The president’s strategists say that by announcing that he will have something to say and not actually saying it, Mr Kenyatta has made himself relevant to 2022.

“Ideally, he should have been a lame-duck as he is not running again, but he is now even more powerful than he was in his first term. The two leading contenders for the presidency — Mr Ruto and Mr Odinga — have to kowtow to the President, each hoping he will be endorsed,” argued Murang’a Senator Irungu Kang’ata, himself a rising star who has been involved in finding a role for Mr Kenyatta after 2022.


Those who know the thinking of the President suggest that he may actually opt not to name a successor, but make moves behind the scenes which create a certain inevitability.

“For example, he can lend discreet, but tacit support to the referendum movement before things snowball beyond recall. The fact that his government is funding the ‘handshake’ group that is going around collecting views is already enough implied support,” argued Prof Evan Mwangi, a US-based commentator on Kenya’s politics.

For those who have observed Kenya’s politics for long, Mr Kenyatta’s rebuke of Mr Ruto’s campaigners in Central Kenya was not unexpected.


“These MPs who have gone round endorsing the DP for 2022, have committed the original sin of ethnic politics. Ethnic votes are transacted wholesale; not retail. And they are transacted through the regional kingpin. That kingpin for Central Kenya is Uhuru Kenyatta,” a strategist explained.
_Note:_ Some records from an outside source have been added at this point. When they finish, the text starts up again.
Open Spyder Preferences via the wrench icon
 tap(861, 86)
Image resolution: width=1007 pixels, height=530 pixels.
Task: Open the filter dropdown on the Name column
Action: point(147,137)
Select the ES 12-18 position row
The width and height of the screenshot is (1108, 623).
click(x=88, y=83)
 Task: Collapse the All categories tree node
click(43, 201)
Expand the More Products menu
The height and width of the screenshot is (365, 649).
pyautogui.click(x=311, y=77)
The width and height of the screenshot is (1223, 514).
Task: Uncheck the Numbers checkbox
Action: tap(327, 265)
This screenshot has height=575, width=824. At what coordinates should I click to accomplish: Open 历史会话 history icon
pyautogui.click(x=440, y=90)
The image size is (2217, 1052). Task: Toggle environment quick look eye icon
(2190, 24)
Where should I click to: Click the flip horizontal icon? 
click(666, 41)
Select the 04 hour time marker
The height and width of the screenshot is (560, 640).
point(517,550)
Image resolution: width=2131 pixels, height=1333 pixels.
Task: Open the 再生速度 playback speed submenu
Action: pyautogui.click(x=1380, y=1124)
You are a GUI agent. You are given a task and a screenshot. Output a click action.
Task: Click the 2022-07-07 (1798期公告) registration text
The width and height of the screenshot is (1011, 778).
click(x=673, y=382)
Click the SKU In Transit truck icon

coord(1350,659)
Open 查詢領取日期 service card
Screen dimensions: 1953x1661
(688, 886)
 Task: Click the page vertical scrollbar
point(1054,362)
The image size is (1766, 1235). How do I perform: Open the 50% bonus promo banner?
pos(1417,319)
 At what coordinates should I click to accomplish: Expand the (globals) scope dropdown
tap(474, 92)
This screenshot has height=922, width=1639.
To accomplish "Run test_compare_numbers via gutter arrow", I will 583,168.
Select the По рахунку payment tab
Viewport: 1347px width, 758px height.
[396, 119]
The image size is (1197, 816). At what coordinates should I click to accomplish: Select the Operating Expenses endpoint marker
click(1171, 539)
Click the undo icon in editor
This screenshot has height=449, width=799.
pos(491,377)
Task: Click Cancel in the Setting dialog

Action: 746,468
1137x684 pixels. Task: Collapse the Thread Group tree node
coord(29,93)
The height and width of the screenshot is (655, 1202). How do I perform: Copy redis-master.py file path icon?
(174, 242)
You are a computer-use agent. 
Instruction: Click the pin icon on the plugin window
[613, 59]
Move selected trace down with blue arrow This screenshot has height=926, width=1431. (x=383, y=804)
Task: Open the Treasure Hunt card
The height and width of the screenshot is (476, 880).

Mr Duale and Mr Murathe yesterday asserted that President Kenyatta will dominate the politics of Central region for a very long time.


Mr Kang’ata agrees. “As we speak now Mt Kenya region is the single largest voting bloc. That region has no other leader with financial muscle, requisite experience and endorsement by the community other than President Kenyatta.”

Even as Mr Kang’ata insists that his campaign for President Kenyatta to have a bigger role post-2022 is not about the local scene, it’s worth noting that since the advent of multipartyism in 1992 there has not been a single election without a central Kenya candidate.


Analysts agree that for central to pass 2022 without a candidate would take a complete tectonic shift like a constitutional remake, or a deal too sweet to say no to. What this deal will entail will occupy the minds of pundits for the years to come.